En total hay siete jugadores de los Rockets con más de tres triples intentados por partido. Estos son: Harden, Eric Gordon, Trevor Ariza, Gerald Green, Chris Paul, Ryan Anderson y PJ Tucker. El caso de CP3, que está lanzando 6,4 triples por noche es especialmente ilustrativo. Hasta ahora nunca había lanzado más de cinco triples por partido en ninguna de las 13 temporadas que lleva en la liga.

El factor Capela

No se puede hacer un artículo de los Rockets sin hablar de Clint Capela. El pívot se ha convertido en un complemento ideal para James Harden y Chris Paul. Capela es también una pieza clave en la mejoría defensiva de Houston. Y es que en pocos tiempo se ha convertido en uno de los mejores rim protectors de toda la NBA.

Capela es especialmente peligroso en las acciones de bloqueo y continuación. Es un jugador muy móvil y tiene buenas manos. Eso le hace el socio perfecto para Harden y CP3, que no dudan en buscarle cuando quieren doblar el balón dentro de la pintura.

Esta temporada, según los datos de NBA.com, Harden ha repartido ya un total de 547 asistencias. De ellas 172 (un 31,4%) han sido para Clint Capela. Por su parte Chris Paul ha repartido 421, de las que 65 (15,4%) han sido para el pívot.

El trío de Capela, Paul y Harden ha jugado un total de 672 minutos juntos, y tiene un Offensive Rating de 119,1, la sexta mejor marca de la liga entre todos los tríos con al menos 600 minutos jugados. El trío ha estado presente en 41 partidos, en los que los Rockets tienen un récord de 39-2.

Todo eso está siendo clave para que Capela esté haciendo la mejor temporada de su vida. Está promediando 14,1 puntos, 10,9 rebotes y 1,8 tapones. Son, en los tres casos, las mejores marcas de su carrera.

El rival más peligroso de los Warriors

Los Rockets son, sin ninguna duda, la máxima amenaza para los Warriors en los Playoffs de este año.
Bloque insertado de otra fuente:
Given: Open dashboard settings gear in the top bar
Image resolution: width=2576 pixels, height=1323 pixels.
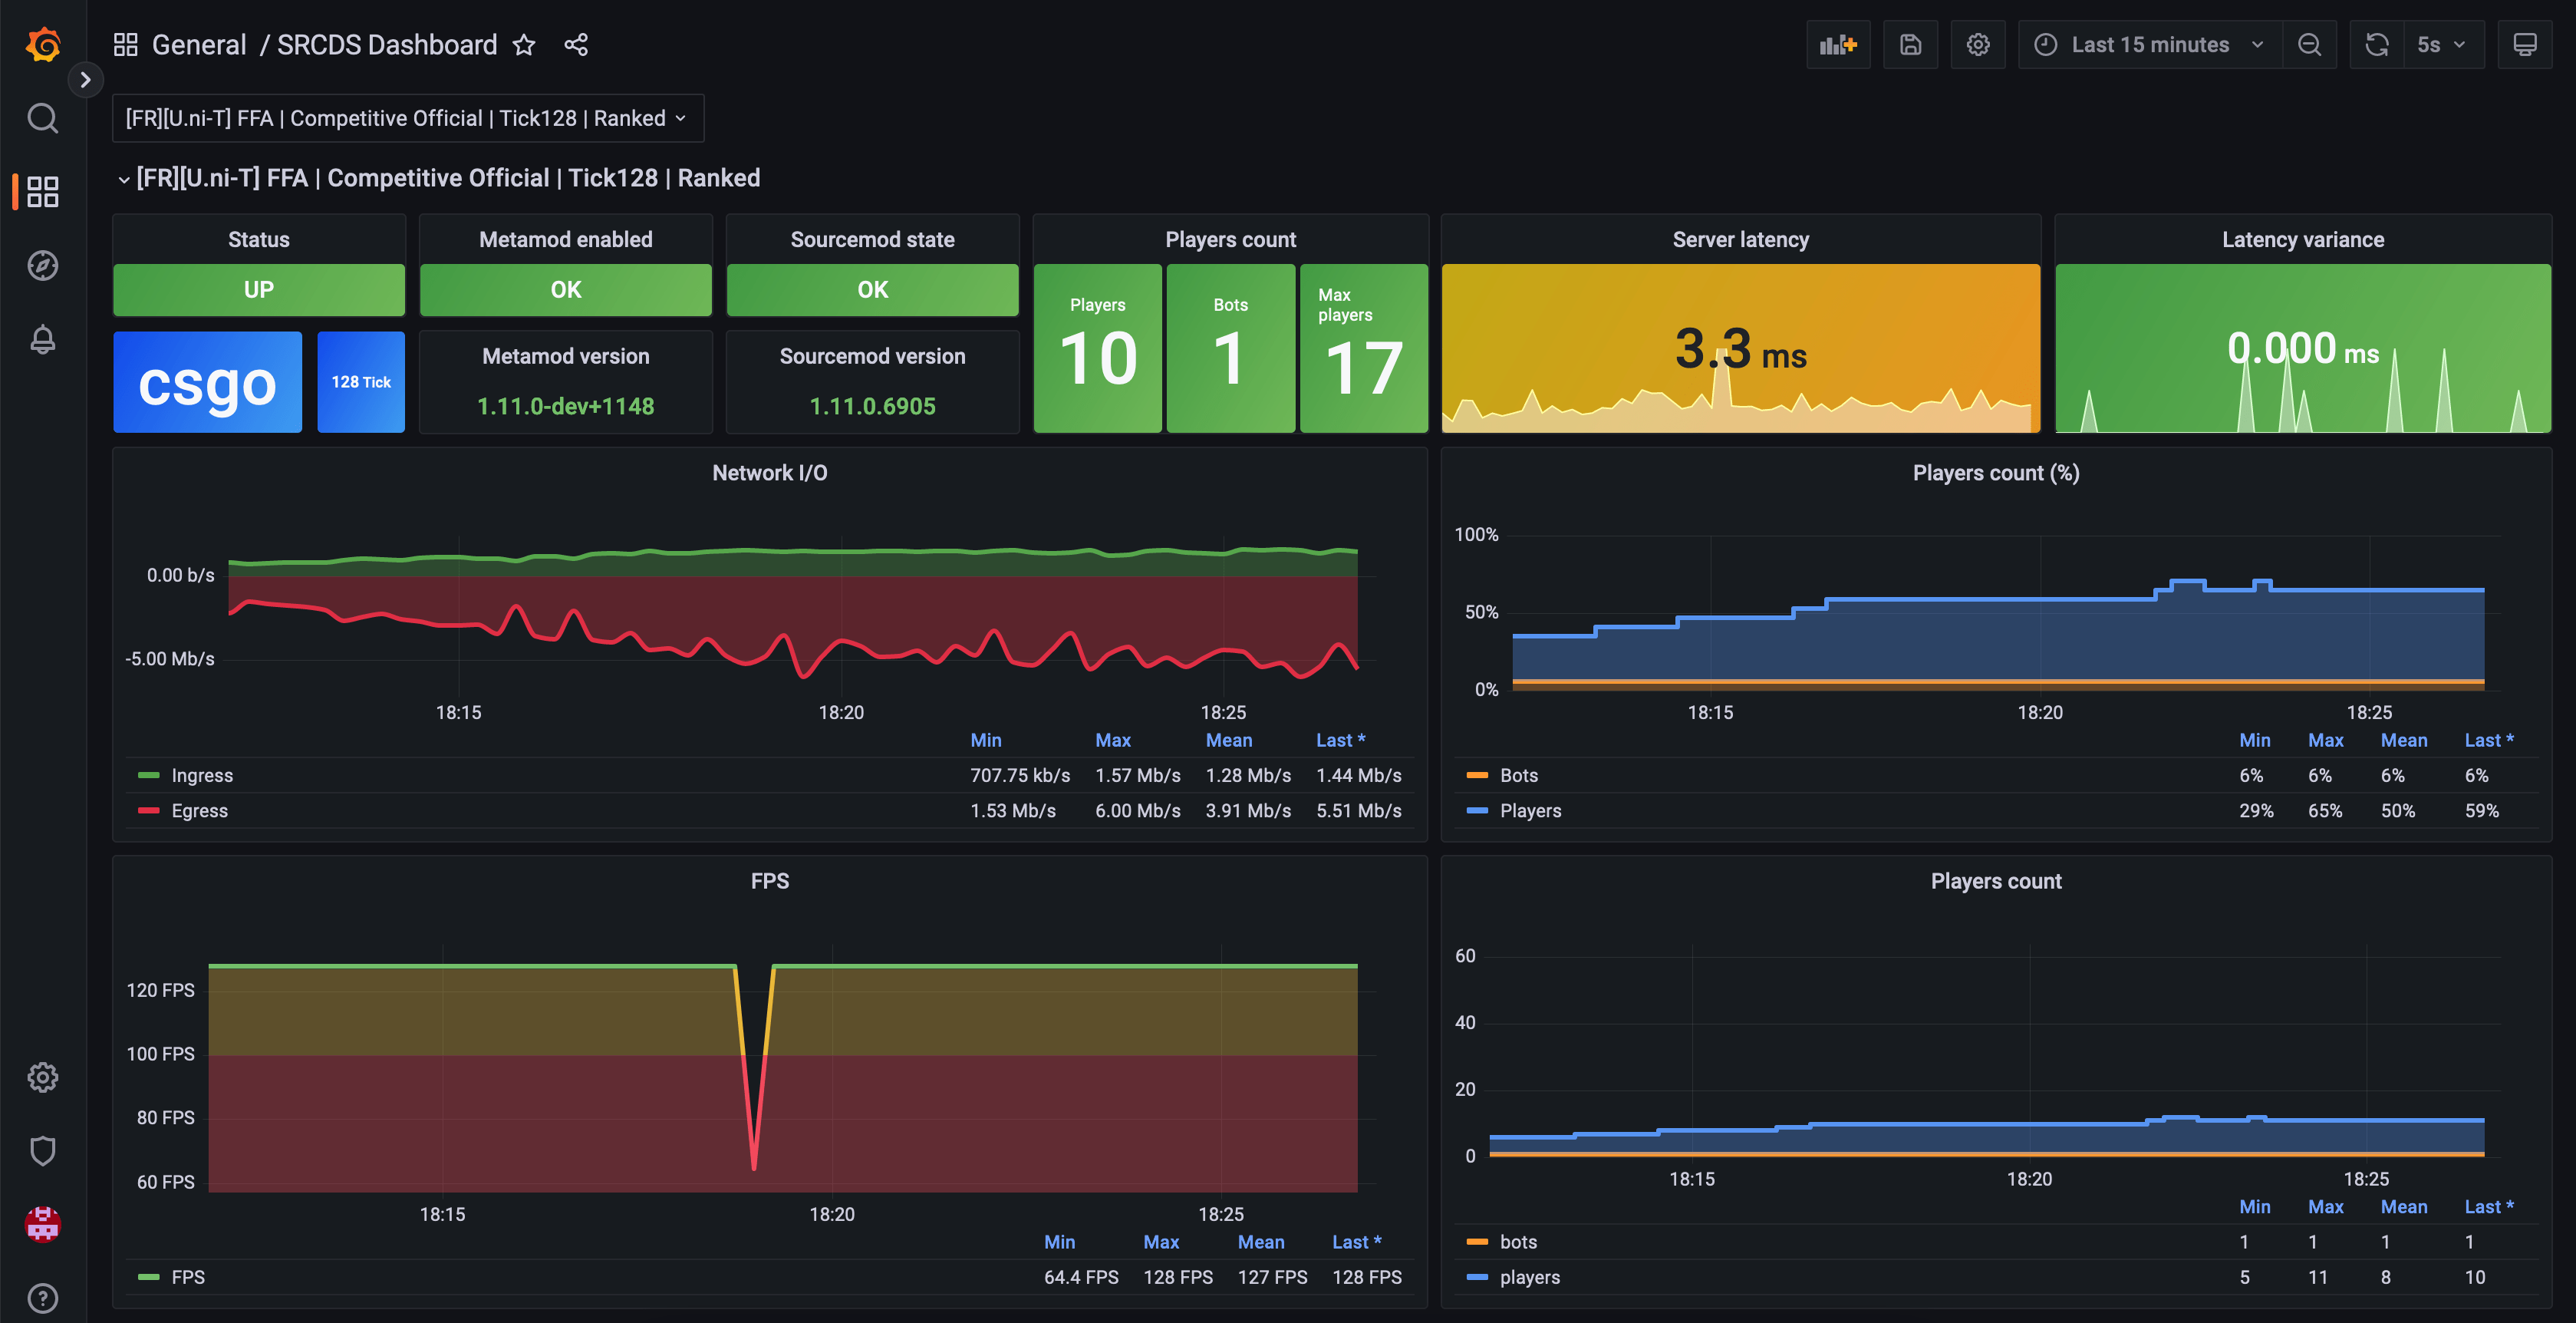Looking at the screenshot, I should 1977,45.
Houston es un equipo con un potencial ofensivo espectacular. Harden y Chris Paul han encajado a la perfección, y eso es lo que los hace realmente peligrosos.

Además, también han conseguido dar el salto defensivo necesario para poder vencer a Golden State. Las incorporaciones de Mbah a Moute y de PJ Tucker han sido un grandísimo acierto por parte Daryl Morey.

Finalmente este podría ser el año en el que podría romperse la hegemonía de los Warriors. Si estos Rockets no pueden derrotar a Stephen Curry, Kevin Durant y compañía, probablemente ningún otro equipo puede hacerlo.